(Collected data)
☆ ☆ ☆ ☆ ☆

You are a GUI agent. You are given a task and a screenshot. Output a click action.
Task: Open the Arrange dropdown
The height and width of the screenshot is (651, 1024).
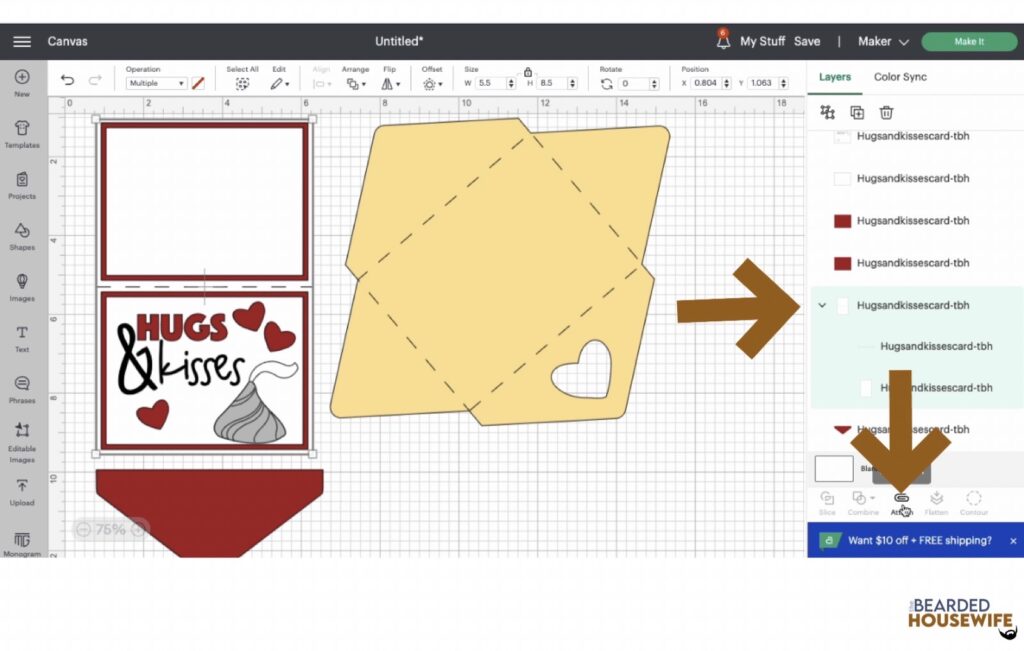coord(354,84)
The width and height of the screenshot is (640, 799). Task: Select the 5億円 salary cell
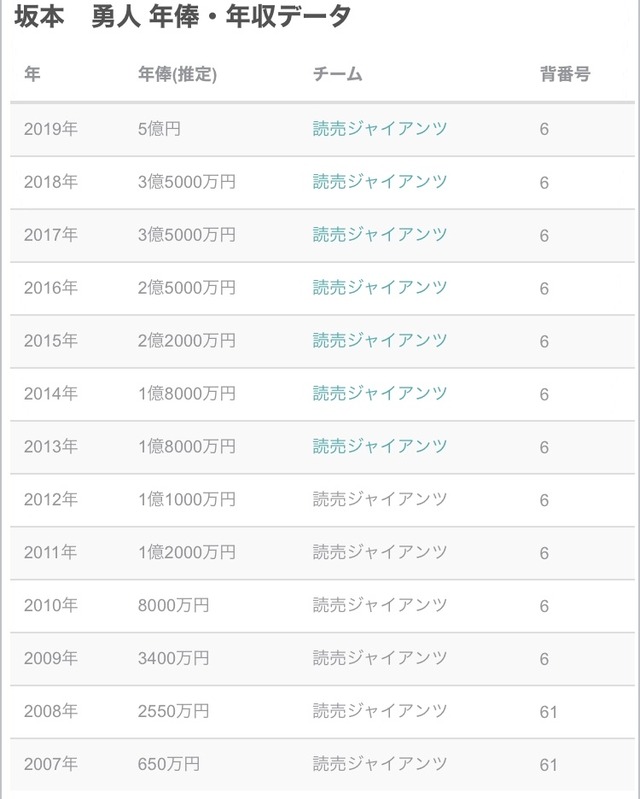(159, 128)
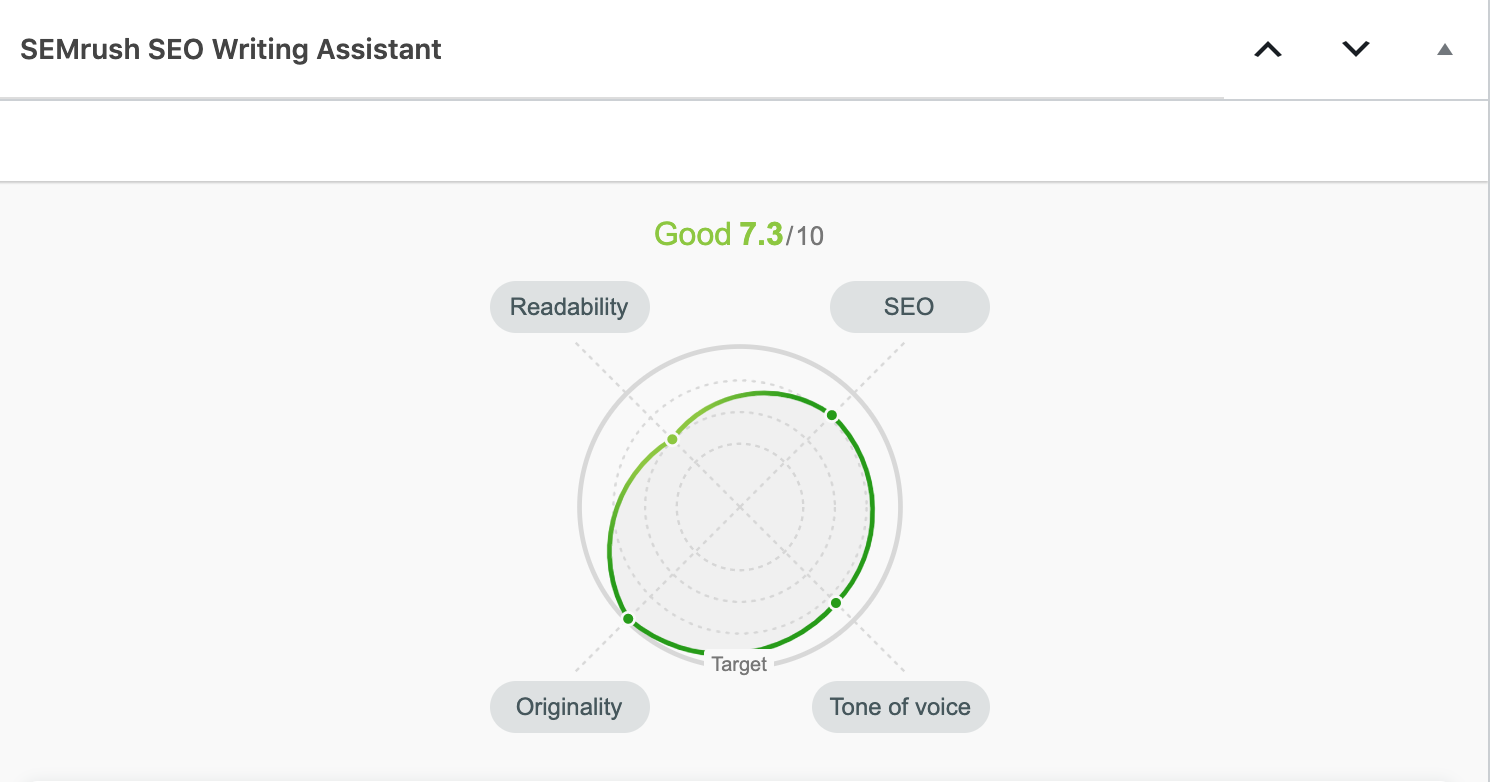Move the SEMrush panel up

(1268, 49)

☆ ☆ ☆ ☆ ☆

■ Problem description ■
Reproduce each entry precisely; the pictures stay out.

■ Output below ■
You are a GUI agent. You are given a task and a screenshot. Output a click action.
Task: Open the Arrange dropdown
The height and width of the screenshot is (651, 1024).
coord(354,84)
The width and height of the screenshot is (640, 799). Task: Select the 5億円 salary cell
(159, 128)
Move the SEMrush panel up

(1268, 49)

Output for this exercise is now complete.